Histological Appearance

  • Calcium has a distinctive dark blue colour when stained with H&E.
    • Some bacterial colonies stain a similar colour.
      • May be difficult to distiunguish calcium form these.
  • Sections may show shattering of the calcium and adjacent tissue due to the effect of the microtome knife.
    • Blunts the knife - there may be score marks throughout the rest of the section.
  • Sections may be stained with silver nitrate to check for calcium by the von Kossa method.
    • The calcium stains black.


  • Apoptosis is another method of cell death.
    • Programmed death of scattered single cells in living tissues.
  • Unlike necrosis, there is no reaction to the death of the cell.
  • It is thought that some cells are programmed to die unless there is a change in circumstances that require them to continue living. This is a form of cell regulation.
    • One such circumstance is the development of tumours.

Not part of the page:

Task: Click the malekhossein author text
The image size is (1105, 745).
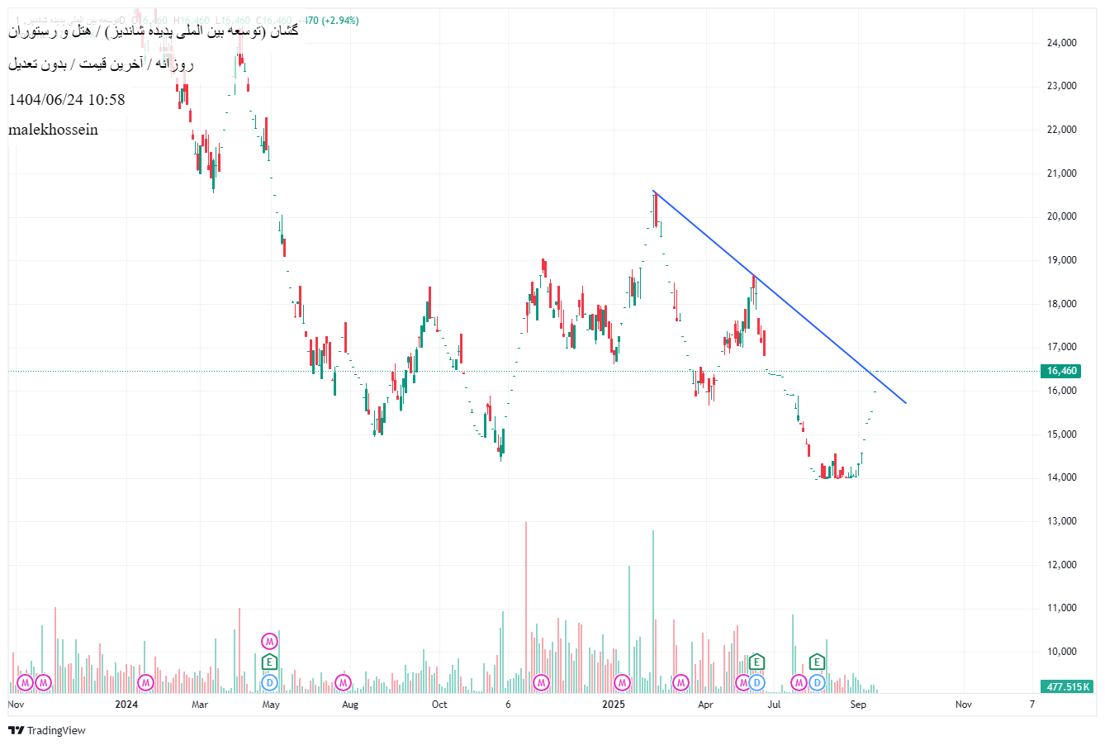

      • Cellular regulation is absent.
  • Cellular apoptosis is important in many processes:
    • The deletion of extra cells produced in embryogenesis.
    • Cyclical physiological changes in the genital tract of females.
    • The death of lymphocytes
    • Graft rejection
    • Cellular death by the same injurious substances that cause necrosis in higher doses.
  • The process of apoptosis:
    • Cells lose their connections with their neighbours and shrink.
    • The nucleus becomes pyknotic.
    • The cytoplasm becomes eosinophilic.
    • The cell breaks up into fragments that are engulfed by neighbouring cells or local macrophages.
      • Their remnants can be seen in the neighbouring cells’ cytoplasm.